From an article by Emily Hemphill published in the Cardinal News web site:
You can read more at: https://tinyurl.com/4xkxpz6p.
Artifacts from the former Black school have now been digitized. It’s part of a national push to preserve Black history records and make them more accessible.
For 100 years, Christiansburg Institute battled white discrimination by serving as a model of Black education and culture tucked away in the mountains of Southwest Virginia. Today, the battlefield has transferred to a digital arena as the nonprofit that carries its name strives to preserve it for future generations.
A national effort to digitize archives and artifacts embodying African American history, which has long been ignored and inaccessible to the masses, began soon after the racial unrest of 2020. The digitization movement made its way to the institute, which once stood just down the hill from the current Christiansburg High School, after executive director Chris Sanchez and museum curator Jenny Nehrt successfully applied for a $250,000 grant from the Council on Library and Information Resources for “Digitizing Hidden Collections” in 2022.
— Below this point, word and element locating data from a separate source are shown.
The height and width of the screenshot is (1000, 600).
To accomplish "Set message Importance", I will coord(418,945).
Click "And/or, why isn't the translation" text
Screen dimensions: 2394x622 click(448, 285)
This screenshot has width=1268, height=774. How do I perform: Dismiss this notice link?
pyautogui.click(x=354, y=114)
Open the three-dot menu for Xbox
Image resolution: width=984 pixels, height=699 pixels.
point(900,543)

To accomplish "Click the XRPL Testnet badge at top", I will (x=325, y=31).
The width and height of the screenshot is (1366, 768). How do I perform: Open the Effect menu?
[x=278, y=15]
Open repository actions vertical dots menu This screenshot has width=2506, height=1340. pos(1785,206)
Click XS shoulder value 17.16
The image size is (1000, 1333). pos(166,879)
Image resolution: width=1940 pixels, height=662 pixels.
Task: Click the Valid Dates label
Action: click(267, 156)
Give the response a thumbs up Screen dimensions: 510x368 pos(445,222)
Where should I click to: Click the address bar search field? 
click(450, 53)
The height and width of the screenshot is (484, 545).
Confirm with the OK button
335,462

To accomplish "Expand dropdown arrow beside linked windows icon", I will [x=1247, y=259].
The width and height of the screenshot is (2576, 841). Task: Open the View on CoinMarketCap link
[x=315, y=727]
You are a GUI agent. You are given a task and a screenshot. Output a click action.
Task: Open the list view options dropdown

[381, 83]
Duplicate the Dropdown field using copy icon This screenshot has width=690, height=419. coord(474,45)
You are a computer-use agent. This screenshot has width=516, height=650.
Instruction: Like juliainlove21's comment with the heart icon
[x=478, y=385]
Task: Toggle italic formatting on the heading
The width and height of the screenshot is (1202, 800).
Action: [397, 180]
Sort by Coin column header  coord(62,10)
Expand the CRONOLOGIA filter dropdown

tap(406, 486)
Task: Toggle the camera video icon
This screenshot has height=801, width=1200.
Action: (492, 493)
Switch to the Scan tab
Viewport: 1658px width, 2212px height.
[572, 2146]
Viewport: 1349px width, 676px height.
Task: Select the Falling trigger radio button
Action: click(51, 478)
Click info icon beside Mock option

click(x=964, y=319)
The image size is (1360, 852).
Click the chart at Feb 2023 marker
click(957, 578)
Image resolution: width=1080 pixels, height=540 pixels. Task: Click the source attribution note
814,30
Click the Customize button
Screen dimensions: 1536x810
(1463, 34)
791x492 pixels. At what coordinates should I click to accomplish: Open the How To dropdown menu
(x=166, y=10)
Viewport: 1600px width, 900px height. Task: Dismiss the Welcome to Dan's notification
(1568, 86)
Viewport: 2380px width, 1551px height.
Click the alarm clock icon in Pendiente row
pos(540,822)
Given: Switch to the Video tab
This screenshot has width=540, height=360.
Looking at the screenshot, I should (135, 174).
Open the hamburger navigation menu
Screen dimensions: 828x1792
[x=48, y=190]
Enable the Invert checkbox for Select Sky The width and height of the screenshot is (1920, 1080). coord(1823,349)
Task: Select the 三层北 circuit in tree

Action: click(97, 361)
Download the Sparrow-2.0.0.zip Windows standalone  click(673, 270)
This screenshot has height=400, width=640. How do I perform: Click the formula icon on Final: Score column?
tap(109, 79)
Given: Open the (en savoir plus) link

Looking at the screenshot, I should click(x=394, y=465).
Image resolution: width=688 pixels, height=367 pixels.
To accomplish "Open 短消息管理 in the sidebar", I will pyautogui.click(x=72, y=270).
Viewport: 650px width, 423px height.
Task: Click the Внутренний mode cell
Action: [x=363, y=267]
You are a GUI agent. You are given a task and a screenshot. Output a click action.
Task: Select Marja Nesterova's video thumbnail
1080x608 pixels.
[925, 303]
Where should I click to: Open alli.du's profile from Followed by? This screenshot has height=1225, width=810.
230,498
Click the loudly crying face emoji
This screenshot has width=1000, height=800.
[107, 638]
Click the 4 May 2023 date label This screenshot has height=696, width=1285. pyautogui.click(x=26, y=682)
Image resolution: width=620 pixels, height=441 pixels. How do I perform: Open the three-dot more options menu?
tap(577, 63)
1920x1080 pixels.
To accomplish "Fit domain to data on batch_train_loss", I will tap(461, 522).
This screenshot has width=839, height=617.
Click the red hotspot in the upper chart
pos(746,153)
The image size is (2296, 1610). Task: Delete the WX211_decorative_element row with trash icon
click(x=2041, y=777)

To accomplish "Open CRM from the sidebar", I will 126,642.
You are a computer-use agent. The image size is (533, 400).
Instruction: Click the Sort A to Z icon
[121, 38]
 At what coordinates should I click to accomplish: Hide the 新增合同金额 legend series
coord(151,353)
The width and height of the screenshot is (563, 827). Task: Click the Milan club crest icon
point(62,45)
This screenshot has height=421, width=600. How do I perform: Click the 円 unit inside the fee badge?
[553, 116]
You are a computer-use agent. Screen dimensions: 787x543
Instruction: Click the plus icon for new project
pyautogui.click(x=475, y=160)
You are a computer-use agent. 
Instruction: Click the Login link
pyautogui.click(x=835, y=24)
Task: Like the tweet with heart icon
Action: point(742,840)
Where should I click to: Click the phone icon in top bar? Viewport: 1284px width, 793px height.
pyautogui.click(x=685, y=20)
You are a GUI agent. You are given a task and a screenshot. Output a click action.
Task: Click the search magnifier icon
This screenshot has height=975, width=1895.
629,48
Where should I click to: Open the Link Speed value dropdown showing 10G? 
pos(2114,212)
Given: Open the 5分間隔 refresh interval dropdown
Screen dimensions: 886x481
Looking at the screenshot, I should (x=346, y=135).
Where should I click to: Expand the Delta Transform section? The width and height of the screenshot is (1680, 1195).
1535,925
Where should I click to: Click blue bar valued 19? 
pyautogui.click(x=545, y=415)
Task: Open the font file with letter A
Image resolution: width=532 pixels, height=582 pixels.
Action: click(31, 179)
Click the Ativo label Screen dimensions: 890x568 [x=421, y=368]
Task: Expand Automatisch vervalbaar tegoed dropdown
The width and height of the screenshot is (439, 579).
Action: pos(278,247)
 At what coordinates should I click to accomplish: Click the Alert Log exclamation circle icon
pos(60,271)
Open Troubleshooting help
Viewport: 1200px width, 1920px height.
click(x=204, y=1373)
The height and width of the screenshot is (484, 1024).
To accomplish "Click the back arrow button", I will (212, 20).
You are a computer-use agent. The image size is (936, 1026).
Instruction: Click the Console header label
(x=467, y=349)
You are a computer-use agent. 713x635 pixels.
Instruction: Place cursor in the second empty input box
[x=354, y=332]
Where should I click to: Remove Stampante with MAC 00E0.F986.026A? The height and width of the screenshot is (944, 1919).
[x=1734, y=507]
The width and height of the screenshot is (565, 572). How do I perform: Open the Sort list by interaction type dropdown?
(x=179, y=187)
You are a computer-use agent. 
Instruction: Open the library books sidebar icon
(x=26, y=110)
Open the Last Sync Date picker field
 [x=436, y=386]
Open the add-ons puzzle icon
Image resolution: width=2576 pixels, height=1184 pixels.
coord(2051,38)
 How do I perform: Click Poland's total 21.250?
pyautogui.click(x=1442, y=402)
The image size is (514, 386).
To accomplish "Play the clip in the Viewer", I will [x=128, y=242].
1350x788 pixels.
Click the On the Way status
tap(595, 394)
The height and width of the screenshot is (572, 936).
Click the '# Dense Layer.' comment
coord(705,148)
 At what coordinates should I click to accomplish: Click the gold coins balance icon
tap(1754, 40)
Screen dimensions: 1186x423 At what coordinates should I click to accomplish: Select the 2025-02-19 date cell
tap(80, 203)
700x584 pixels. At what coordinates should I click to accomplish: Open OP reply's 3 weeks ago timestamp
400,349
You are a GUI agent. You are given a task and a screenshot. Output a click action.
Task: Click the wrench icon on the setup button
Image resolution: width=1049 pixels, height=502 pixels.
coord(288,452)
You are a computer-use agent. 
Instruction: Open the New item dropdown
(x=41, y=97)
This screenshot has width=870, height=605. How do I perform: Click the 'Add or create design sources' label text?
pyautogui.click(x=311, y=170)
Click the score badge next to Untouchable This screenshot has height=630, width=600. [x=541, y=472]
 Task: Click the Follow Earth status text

“It’s basically immoral to underpreserve Black history in any society that claims to be democratic,” said Sanchez.
The nonprofit, in collaboration with University Libraries at Virginia Tech, recently finished scanning and uploading 870 photographs, 60 slides, 15 diplomas, 48,000 typed pages and 3,300 handwritten pages from the school’s heyday. These artifacts can now be accessed by anyone with an internet connection: https://hub.catalogit.app/8896. The collection will also be stored in the University Libraries’ digital space. An exhibit to promote the almost-completed work is open to the public until Dec. 17 on the second floor of the Newman Library.